3. Develop a plan of action. Now that you have a list of human, material and financial resources, a plan of action must be devised to identify the whos, whats, whens, and wheres. This can be done most easily on a step-by-step basis. For example, Step 1 for the workbook project cited above might be "soliciting help": Over the next month (when), John and I (who) will ask 10 people from our school (where) if they are interested in co-authoring a workbook (what). While developing a plan of action, it is advisable to identify a key resource person who is knowledgeable in the field. This can help not only to keep the process moving forward, but also to avoid some of the difficulties that inevitably arise for sheer lack of experience. Finally, once a plan of action has been drafted, create a detailed timeline of activities. This will serve not only as a criterion against which you measure your progress, but also will help in additional planning (for example, when certain materials should arrive, when to arrange for meetings, etc.).
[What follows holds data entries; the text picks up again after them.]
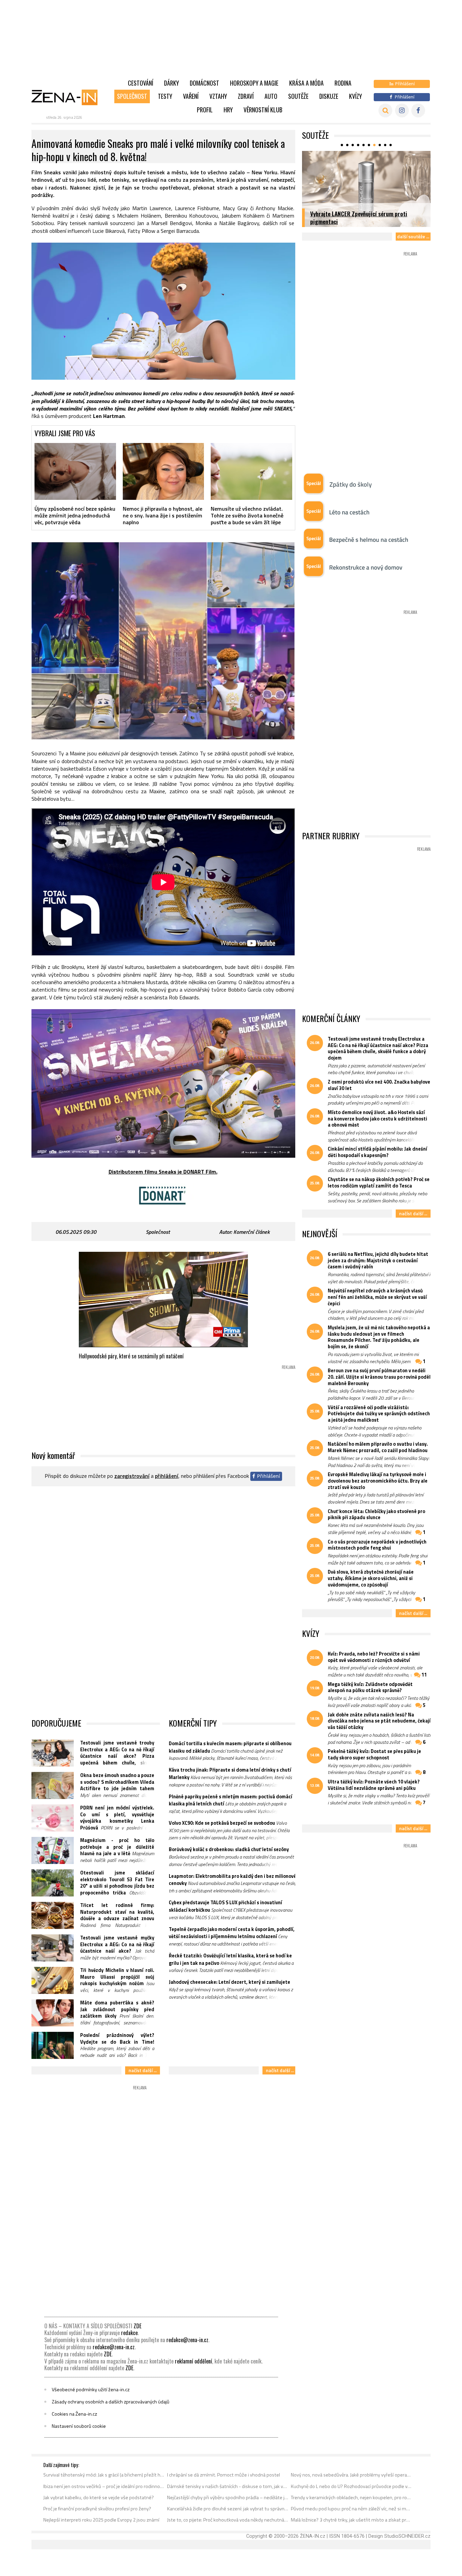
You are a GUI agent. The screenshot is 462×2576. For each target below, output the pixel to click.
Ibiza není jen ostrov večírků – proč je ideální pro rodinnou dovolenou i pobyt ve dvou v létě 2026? (104, 2486)
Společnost (132, 96)
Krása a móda (306, 83)
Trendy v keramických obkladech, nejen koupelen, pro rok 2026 (351, 2497)
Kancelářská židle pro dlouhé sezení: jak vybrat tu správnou (227, 2508)
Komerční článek (251, 1232)
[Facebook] (418, 110)
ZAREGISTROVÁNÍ (131, 1476)
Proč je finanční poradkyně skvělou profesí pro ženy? (97, 2508)
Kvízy (355, 96)
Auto (270, 96)
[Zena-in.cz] (68, 97)
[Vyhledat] (385, 110)
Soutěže (298, 96)
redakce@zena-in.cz (187, 2340)
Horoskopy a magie (254, 83)
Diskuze (328, 96)
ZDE (137, 2326)
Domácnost (204, 83)
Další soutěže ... (413, 236)
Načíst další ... (143, 2070)
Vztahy (218, 96)
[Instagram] (402, 110)
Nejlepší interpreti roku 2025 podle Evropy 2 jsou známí (101, 2520)
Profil (205, 109)
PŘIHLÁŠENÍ (166, 1476)
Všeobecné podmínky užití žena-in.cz (91, 2389)
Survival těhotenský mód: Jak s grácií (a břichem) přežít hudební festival (104, 2475)
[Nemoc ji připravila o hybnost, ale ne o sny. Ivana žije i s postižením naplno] (163, 471)
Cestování (140, 83)
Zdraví (246, 96)
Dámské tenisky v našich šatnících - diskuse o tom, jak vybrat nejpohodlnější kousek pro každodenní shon (227, 2486)
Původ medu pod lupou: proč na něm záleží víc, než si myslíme (351, 2508)
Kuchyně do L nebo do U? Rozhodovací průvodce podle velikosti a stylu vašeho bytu (351, 2486)
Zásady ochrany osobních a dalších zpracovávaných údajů (110, 2401)
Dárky (171, 83)
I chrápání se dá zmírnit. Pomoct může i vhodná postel (223, 2475)
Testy (165, 96)
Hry (228, 109)
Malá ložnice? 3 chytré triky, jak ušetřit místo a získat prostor (351, 2520)
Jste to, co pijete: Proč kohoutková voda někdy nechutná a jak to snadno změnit (227, 2520)
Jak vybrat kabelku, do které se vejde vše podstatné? (98, 2497)
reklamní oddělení (193, 2361)
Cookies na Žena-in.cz (74, 2414)
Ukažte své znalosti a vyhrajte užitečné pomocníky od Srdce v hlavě (357, 217)
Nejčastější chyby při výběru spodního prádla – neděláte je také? (227, 2497)
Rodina (342, 83)
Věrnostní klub (263, 109)
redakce (129, 2333)
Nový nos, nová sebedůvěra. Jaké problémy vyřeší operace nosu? (351, 2475)
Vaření (191, 96)
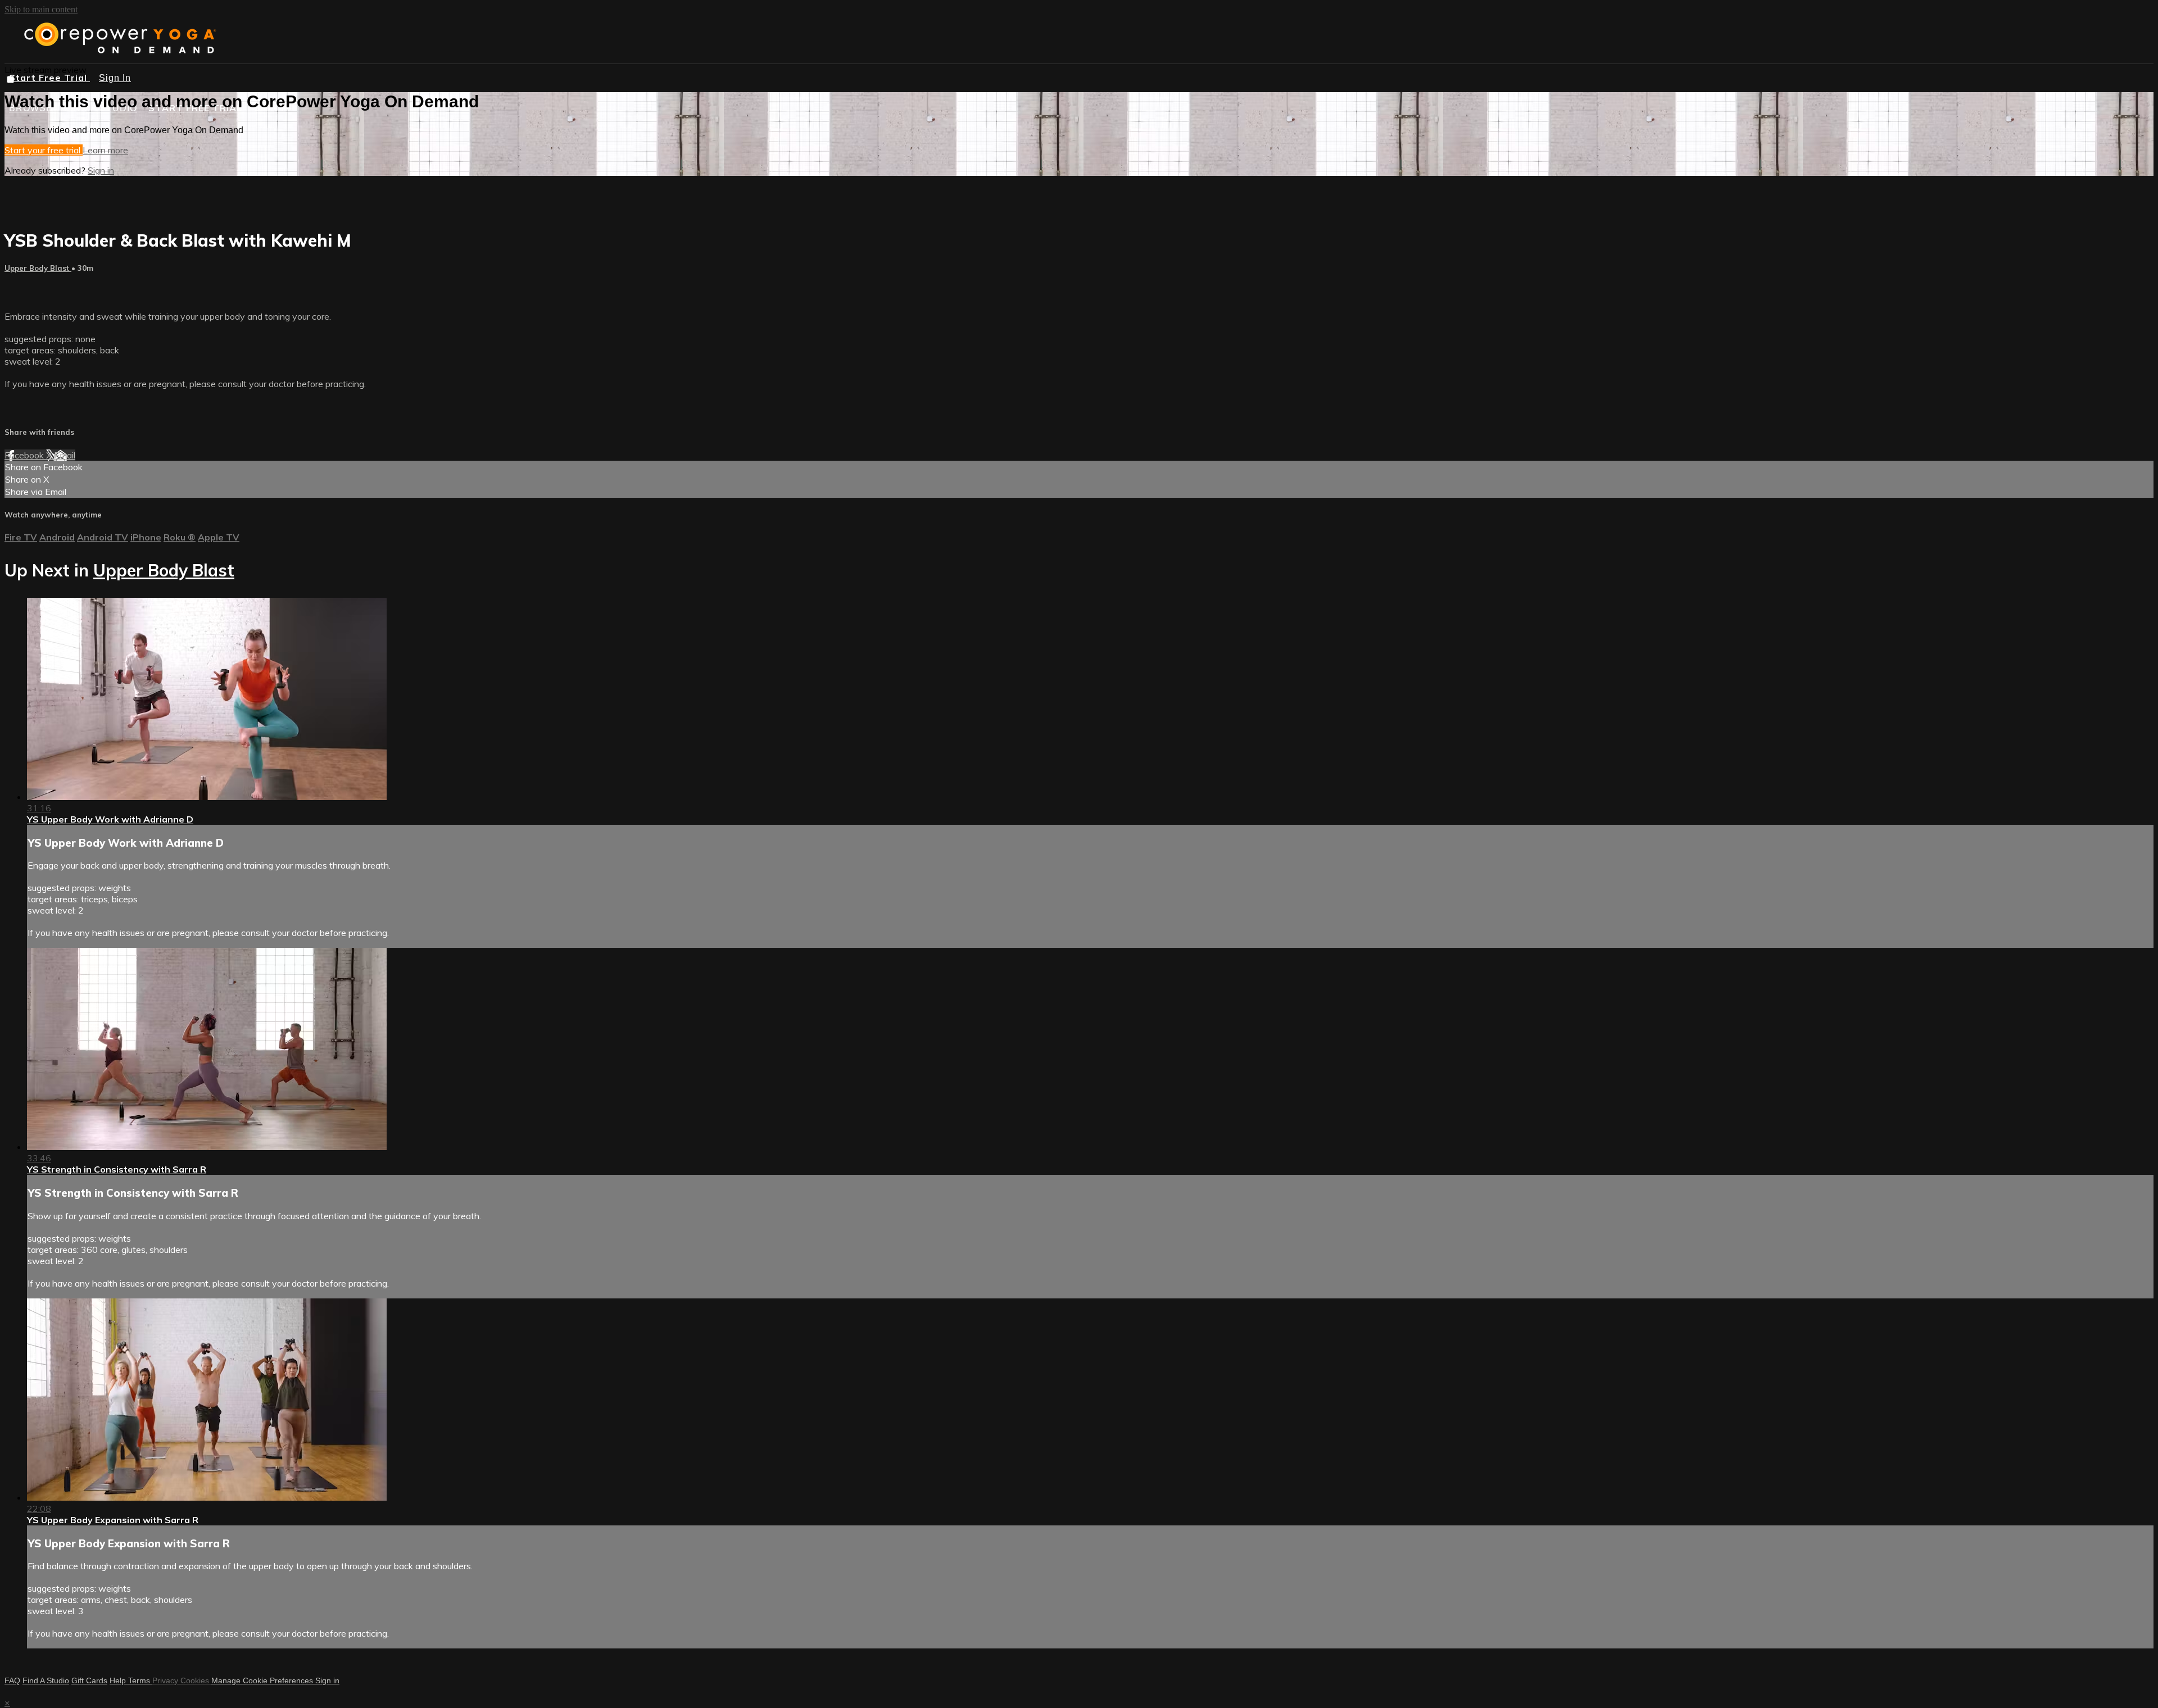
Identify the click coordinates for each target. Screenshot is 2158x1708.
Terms (140, 1680)
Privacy (166, 1680)
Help (119, 1680)
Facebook (25, 455)
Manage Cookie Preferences (263, 1680)
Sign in (101, 170)
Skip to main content (41, 9)
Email (64, 455)
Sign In (115, 78)
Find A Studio (45, 1680)
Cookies (195, 1680)
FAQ (12, 1680)
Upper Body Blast (37, 268)
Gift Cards (89, 1680)
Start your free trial (43, 150)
4. Monitor the implementation. The biggest enemy of successful collaboration is low morale. It is quite common to get discouraged when plans get scuttled, when people do not respond favorably, or when nothing seems to be working. If you keep lots of written notes, it is possible to take a break, then return to the task of assessing who is appropriate for what. Keeping written notes also provides a means by which you can build in an evaluation system. Using your plan of action as a reference, decide what criteria you will use to determine the success of your project. Should it be accomplished in a month? A year? Should it result in improved student responsiveness in class? In improved grades? Specific indicators should be established so your progress can be evaluated both during and after the project. If some criteria are not met, a decision must be made either to change the way in which the project is being pursued, or change the criteria. In other words, you might want to revise the project and/or the project criteria as needed. If original plans prove to be unrealistic, it is better to revise expectations than to become discouraged that all problems were not foreseeable or that the project turned out to be bigger or more difficult than planned.


1. Ask the teachers in your school: "If you could do anything to improve educational standards at your school, what would it be? What efforts have been made in the past to make this happen? Who would know?"

2. Make a list of five colleagues, five administrators, and five community members who might be able to and/or interested in working for the improvement mentioned in activity #1.